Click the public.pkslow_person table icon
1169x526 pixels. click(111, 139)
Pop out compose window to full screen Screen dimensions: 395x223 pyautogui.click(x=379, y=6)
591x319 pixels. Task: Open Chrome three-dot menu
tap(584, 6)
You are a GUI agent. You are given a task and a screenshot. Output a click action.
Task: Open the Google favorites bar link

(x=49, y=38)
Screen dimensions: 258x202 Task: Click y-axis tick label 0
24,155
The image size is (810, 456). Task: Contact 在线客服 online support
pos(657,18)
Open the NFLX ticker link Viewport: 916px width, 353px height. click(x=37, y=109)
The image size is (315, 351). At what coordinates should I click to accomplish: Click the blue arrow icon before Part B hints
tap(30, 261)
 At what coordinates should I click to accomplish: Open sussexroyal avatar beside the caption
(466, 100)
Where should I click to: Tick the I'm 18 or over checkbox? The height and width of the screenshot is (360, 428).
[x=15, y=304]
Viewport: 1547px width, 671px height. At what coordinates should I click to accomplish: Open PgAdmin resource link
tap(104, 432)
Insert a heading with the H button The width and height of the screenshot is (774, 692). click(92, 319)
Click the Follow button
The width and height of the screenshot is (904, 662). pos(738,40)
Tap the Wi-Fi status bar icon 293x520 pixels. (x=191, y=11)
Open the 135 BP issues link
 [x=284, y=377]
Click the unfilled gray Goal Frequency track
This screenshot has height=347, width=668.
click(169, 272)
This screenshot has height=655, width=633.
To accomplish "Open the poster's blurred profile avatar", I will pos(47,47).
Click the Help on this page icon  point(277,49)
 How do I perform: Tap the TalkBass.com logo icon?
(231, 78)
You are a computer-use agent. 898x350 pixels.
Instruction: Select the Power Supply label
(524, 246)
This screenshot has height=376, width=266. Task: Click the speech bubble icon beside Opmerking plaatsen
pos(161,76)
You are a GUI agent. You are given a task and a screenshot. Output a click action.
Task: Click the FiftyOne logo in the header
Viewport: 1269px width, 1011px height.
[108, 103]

_____

HOW TO COMPLETE THIS TASK ->
Word for word, restate the lines of the data above that fall between the line holding "Screen dimensions: 258x202" and the line holding "Insert a heading", inclusive, and no other lines.

TASK RESULT ->
Screen dimensions: 258x202 Task: Click y-axis tick label 0
24,155
The image size is (810, 456). Task: Contact 在线客服 online support
pos(657,18)
Open the NFLX ticker link Viewport: 916px width, 353px height. click(x=37, y=109)
The image size is (315, 351). At what coordinates should I click to accomplish: Click the blue arrow icon before Part B hints
tap(30, 261)
 At what coordinates should I click to accomplish: Open sussexroyal avatar beside the caption
(466, 100)
Where should I click to: Tick the I'm 18 or over checkbox? The height and width of the screenshot is (360, 428).
[x=15, y=304]
Viewport: 1547px width, 671px height. At what coordinates should I click to accomplish: Open PgAdmin resource link
tap(104, 432)
Insert a heading with the H button The width and height of the screenshot is (774, 692). click(92, 319)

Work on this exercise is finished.